In algebra, an algebraic expression is equal to another algebraic expression in some cases. It means, the values of both algebraic expressions are equal. Hence, the equality property of both algebraic expressions is called an algebraic identity and it is used as a formula in mathematics. The following is the list of algebraic identities, which are used as formulas.
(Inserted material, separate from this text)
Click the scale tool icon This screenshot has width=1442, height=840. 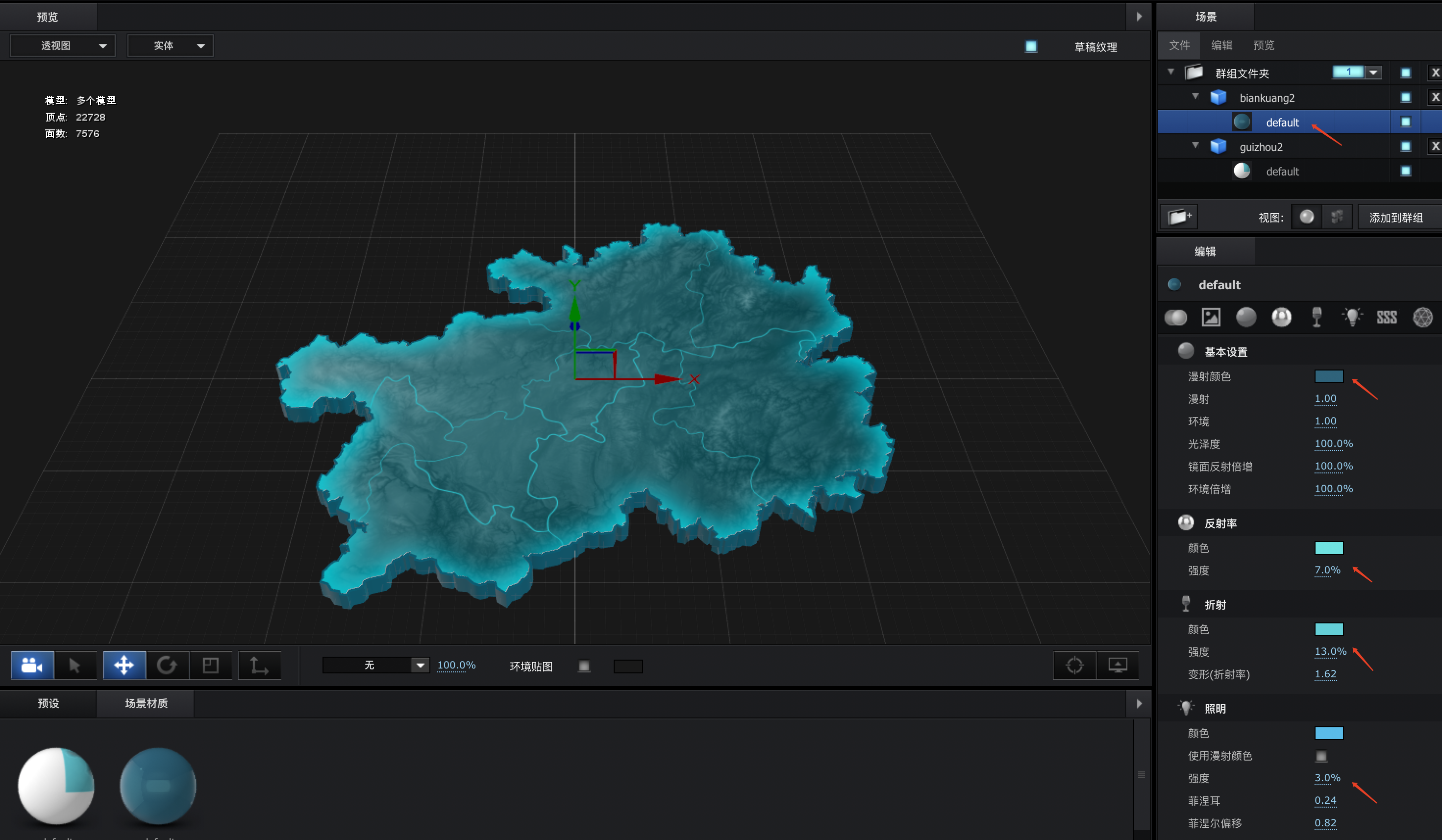point(211,666)
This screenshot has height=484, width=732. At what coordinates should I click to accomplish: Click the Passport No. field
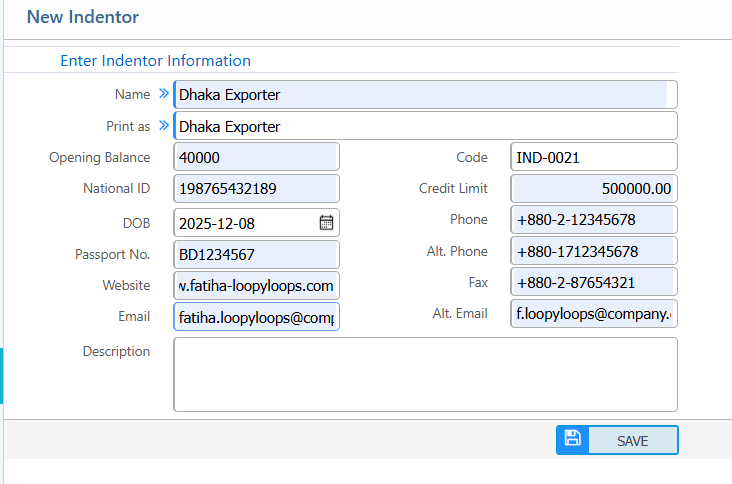point(256,254)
So, learn each algebraic identity with proof to know how to use them as formulae in mathematics.

The list of standard algebraic identities to expand the binomials, which have exponents.

$(1). \,\,\,$ $(a+b)^2 \,=\, a^2+b^2+2ab$

$(2). \,\,\,$ $(a-b)^2 \,=\, a^2+b^2-2ab$

$(3). \,\,\,$ $(a+b)(a-b) \,=\, a^2-b^2$

$(4). \,\,\,$ $(a+b)^3 \,=\, a^3+b^3+3ab(a+b)$

$(5). \,\,\,$ $(a-b)^3 \,=\, a^3-b^3-3ab(a-b)$

The list of standard algebraic identities to multiply some special form binomials.

$(1). \,\,\,$ ${(x+a)}{(x+b)}$ $\,=\,$ $x^2+{(a+b)}x+ab$

$(2). \,\,\,$ ${(x+a)}{(x-b)}$ $\,=\,$ $x^2+{(a-b)}x-ab$

$(3). \,\,\,$ ${(x-a)}{(x+b)}$ $\,=\,$ $x^2-{(a-b)}x-ab$

$(4). \,\,\,$ ${(x-a)}{(x-b)}$ $\,=\,$ $x^2-{(a+b)}x+ab$

The list of standard algebraic identities to expand the squares of trinomials.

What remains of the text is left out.